With just over a week before South Africans head to the polls – 25 years after the first democratic elections, a quarter of a century after the end of the apartheid, large swathes of the population still aren't free given abject poverty and high unemployment and the scourge of corruption affecting the country.
These were the sentiments expressed by President Cyril Ramaphosa at a ceremony in Makhanda, formerly Grahamstown.
Executive Director of the Institute for Justice and Reconciliation, Stanley Henkeman says freedom is a comprehensive package.

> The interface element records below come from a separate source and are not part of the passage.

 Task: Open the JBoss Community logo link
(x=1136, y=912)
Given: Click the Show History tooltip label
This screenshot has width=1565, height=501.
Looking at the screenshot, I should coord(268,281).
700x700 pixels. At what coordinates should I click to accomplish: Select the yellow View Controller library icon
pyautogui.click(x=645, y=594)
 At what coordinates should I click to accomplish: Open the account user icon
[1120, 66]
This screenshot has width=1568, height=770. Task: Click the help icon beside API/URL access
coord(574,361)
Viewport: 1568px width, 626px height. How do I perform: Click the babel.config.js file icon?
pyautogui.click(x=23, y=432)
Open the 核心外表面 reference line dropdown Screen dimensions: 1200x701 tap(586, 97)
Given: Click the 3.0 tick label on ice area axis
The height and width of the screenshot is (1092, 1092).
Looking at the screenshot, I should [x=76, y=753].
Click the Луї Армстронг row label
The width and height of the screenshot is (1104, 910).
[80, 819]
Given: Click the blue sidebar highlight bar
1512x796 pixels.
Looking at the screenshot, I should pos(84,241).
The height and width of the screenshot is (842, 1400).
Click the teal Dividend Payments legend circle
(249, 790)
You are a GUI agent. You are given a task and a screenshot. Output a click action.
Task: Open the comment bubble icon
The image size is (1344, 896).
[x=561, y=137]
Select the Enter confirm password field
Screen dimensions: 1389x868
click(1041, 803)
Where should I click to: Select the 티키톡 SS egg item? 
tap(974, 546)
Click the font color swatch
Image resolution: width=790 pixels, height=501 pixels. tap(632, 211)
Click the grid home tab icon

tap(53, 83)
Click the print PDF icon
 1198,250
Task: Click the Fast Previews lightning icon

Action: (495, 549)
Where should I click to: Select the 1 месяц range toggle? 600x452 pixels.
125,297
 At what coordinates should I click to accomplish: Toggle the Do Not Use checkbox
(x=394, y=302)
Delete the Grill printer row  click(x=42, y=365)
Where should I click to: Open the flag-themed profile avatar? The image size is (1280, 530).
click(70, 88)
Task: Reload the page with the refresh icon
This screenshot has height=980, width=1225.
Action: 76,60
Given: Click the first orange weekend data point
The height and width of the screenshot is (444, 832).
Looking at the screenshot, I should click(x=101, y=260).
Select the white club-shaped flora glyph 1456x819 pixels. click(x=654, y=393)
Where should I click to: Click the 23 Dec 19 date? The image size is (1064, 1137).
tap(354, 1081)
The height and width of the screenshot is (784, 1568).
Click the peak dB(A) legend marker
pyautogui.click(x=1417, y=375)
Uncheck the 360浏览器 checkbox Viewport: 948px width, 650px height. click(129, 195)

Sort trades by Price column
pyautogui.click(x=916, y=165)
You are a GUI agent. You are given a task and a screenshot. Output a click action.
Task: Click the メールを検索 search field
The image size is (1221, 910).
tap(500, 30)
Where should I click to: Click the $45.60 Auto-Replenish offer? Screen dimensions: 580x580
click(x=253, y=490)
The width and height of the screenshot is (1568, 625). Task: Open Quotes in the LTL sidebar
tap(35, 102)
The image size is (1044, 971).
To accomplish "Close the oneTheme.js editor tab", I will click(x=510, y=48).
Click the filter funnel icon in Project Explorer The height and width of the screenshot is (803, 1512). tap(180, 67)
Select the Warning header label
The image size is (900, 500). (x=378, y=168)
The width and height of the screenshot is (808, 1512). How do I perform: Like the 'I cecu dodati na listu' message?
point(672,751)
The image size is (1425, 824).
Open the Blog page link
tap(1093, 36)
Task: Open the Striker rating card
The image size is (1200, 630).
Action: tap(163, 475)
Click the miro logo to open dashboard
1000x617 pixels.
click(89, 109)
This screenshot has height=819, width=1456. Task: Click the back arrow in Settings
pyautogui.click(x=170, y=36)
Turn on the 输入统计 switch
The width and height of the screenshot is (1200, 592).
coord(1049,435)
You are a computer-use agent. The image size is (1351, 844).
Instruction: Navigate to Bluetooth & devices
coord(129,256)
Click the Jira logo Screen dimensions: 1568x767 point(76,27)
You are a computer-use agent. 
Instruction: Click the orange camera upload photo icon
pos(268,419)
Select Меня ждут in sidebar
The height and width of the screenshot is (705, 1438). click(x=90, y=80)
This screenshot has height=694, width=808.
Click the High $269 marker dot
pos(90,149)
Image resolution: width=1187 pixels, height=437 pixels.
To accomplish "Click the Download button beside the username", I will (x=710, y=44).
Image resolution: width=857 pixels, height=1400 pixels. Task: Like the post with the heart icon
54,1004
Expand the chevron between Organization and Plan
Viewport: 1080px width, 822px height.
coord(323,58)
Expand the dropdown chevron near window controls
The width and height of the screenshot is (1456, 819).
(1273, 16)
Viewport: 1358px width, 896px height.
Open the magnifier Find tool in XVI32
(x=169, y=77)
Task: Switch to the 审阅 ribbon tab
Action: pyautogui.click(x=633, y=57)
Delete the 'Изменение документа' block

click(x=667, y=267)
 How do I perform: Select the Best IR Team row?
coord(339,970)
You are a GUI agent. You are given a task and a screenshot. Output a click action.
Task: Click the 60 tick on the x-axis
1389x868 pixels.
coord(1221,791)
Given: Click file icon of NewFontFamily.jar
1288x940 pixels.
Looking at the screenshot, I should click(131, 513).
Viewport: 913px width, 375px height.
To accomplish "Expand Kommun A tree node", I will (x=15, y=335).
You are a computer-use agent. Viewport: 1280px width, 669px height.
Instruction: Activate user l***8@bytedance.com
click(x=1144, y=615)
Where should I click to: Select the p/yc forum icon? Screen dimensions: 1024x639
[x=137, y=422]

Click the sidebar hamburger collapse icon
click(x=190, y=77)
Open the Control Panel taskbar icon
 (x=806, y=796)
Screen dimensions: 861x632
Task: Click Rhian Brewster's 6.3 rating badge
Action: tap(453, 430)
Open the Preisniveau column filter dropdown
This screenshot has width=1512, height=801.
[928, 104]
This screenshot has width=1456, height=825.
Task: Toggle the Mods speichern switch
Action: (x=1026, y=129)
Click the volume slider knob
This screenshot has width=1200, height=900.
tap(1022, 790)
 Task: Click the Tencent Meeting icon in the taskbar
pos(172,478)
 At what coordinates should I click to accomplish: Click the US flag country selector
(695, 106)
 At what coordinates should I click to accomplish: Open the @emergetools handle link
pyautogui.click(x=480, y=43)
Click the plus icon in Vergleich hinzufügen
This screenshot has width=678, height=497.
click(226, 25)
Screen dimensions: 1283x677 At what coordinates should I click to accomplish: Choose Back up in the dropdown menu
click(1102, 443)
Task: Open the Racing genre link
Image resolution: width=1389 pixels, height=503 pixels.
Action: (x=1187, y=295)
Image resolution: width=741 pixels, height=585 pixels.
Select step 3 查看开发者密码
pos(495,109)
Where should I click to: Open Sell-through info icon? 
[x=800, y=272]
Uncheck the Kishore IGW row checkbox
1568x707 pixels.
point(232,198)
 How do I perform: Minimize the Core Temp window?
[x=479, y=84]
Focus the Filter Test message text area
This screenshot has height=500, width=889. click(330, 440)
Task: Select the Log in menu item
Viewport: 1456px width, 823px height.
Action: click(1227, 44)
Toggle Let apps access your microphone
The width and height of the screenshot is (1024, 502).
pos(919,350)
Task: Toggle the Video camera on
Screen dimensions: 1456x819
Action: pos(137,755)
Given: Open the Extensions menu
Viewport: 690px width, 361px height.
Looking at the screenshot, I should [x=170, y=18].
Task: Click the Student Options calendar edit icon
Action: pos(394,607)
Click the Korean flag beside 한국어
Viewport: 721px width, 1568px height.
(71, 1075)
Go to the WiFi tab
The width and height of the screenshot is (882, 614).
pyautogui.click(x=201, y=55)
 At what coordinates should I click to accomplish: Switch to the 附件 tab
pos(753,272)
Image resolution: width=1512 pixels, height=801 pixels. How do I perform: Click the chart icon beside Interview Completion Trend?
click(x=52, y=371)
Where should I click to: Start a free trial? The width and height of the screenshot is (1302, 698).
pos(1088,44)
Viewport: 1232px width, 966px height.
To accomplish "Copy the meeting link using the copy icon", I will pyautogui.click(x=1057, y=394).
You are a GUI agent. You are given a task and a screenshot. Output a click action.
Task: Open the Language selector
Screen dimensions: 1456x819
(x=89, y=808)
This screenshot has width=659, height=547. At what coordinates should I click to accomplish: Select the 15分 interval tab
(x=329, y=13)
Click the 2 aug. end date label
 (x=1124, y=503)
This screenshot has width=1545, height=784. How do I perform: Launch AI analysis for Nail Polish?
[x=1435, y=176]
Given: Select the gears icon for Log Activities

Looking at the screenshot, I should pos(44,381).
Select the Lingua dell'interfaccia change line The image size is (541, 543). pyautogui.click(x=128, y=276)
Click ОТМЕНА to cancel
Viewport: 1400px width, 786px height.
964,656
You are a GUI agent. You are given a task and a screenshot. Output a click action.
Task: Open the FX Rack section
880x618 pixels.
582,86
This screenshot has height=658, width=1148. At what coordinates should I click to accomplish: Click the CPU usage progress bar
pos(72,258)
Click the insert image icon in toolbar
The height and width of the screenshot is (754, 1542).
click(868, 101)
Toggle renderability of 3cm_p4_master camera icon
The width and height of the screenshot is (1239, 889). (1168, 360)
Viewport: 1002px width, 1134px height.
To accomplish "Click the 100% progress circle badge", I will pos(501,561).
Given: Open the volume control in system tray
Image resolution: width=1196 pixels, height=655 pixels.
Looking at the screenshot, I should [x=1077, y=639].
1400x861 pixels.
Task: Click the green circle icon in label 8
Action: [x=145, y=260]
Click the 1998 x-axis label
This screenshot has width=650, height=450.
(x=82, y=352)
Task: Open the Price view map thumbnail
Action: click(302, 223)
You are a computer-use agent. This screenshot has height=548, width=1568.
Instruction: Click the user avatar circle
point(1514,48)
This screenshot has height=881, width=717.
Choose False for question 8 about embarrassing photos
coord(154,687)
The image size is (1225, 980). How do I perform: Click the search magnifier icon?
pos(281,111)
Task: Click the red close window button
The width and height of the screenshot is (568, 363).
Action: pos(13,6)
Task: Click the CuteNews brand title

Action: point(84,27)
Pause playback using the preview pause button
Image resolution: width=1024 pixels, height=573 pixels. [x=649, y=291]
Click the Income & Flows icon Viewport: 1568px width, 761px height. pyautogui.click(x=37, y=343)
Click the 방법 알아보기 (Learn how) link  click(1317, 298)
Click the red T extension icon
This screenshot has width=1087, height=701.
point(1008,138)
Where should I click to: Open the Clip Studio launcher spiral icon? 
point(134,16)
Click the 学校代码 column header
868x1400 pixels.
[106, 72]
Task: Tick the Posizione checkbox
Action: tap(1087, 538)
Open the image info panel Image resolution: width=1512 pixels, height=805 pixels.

“The political freedom or the freedom to vote was just one aspect of it and an important component that didn’t really materialize for the majority of people was economic freedom. You talk about social freedom and in many aspects South Africa remains a divided society, it remains an unequal society and I think the comprehensive nature of that freedom is what people are not experiencing.”
Henkman says politicians and the leaders of the country need to show more humility.
“I think that one of the things we need as a society is from our government is an apology. An acknowledgement is not an apology and if you listen to politicians, is an acknowledgement that we have not done [enough], actually, we have failed in many respects."
Henkeman says South Africans should become active citizens and hold elected officials accountable for promises they made to take the country forward.